[EXERCISE OBJECTIVE]:
Copy the items from the line containing "This screenshot has height=174, width=491." through the line containing "pos(635,12)", both lines included, and keep the requests. Add 63 to every coordinate in the answers, and leave out the pictures.

== == ==

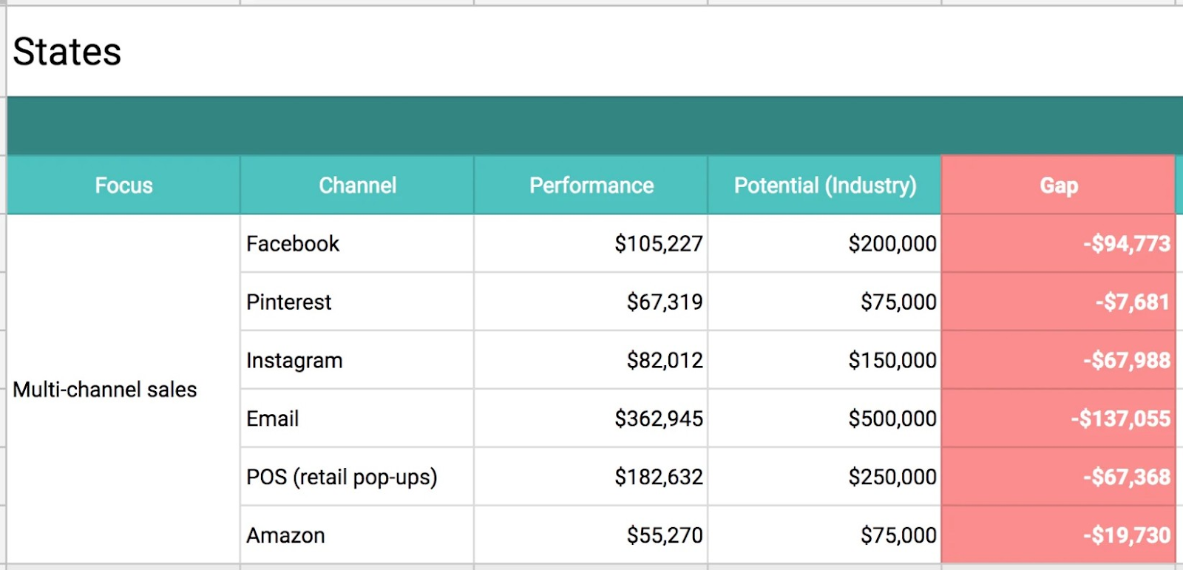Select the dark teal banner row
Viewport: 1183px width, 570px height.
pos(592,126)
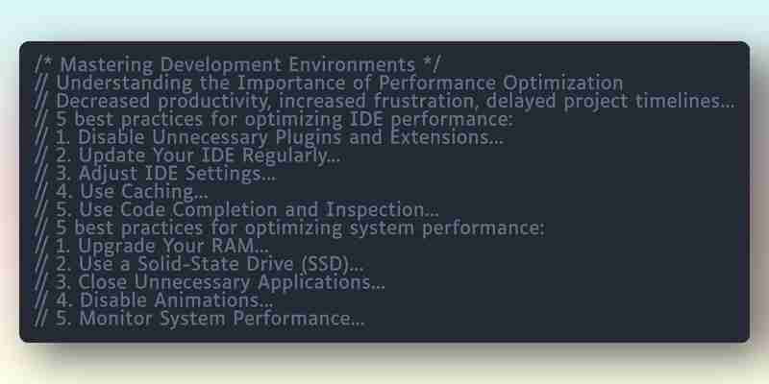769x384 pixels.
Task: Select the 'Understanding the Importance of Performance Optimization' line
Action: pos(329,83)
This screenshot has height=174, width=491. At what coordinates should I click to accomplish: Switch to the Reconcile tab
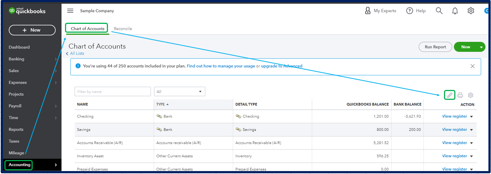pos(123,29)
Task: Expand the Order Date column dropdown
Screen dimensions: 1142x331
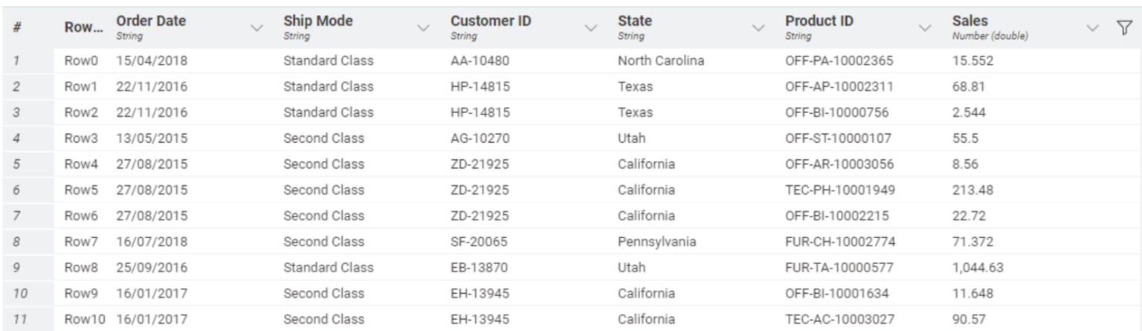Action: [257, 28]
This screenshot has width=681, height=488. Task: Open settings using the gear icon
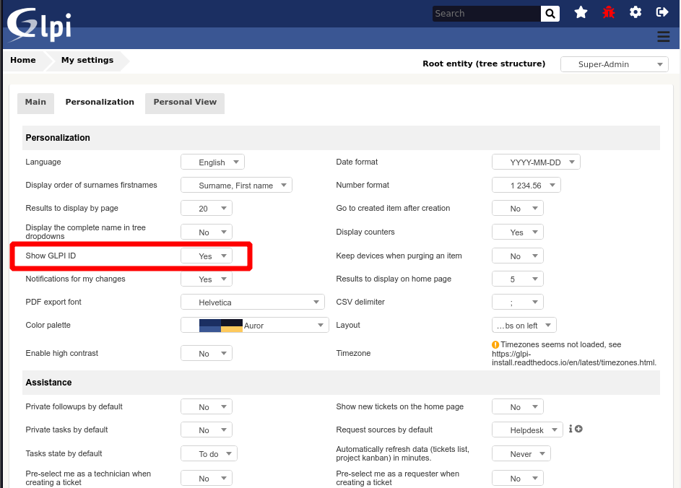pos(635,12)
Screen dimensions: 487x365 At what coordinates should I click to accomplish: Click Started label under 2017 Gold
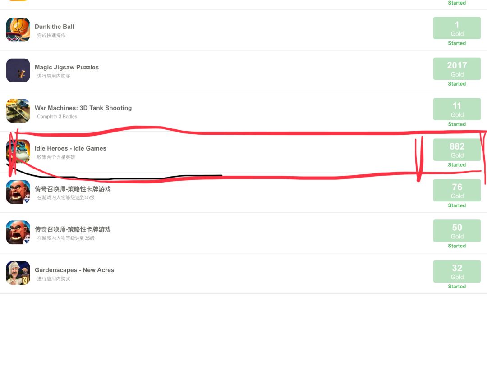(457, 84)
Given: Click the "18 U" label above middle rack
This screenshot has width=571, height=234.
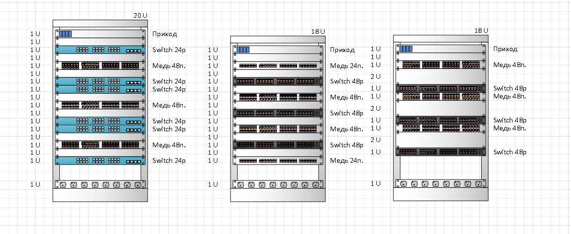Looking at the screenshot, I should pos(318,31).
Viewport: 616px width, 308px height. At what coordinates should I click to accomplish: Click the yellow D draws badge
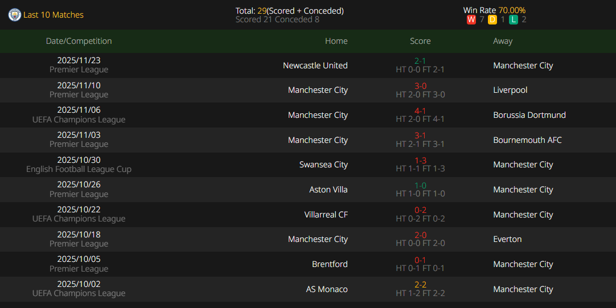(x=492, y=19)

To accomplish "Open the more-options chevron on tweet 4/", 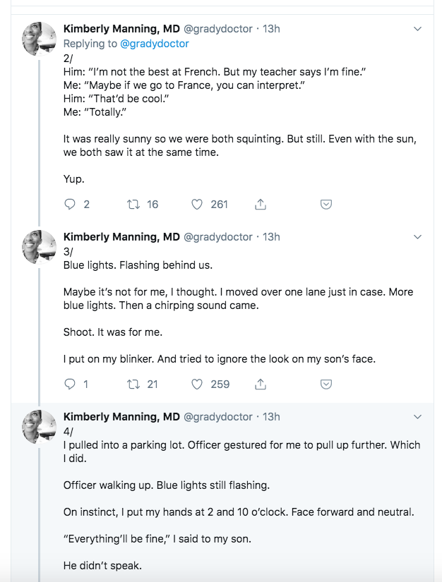I will pos(417,417).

== == ==

[THE ANSWER]:
This screenshot has height=174, width=491. At what coordinates should I click to accomplish: Switch to the Reconcile tab
pos(186,92)
Task: Expand the Order Date column dropdown
Screen dimensions: 1142x331
Action: [320, 91]
This screenshot has width=681, height=488. Task: Open settings using the gear icon
pos(698,75)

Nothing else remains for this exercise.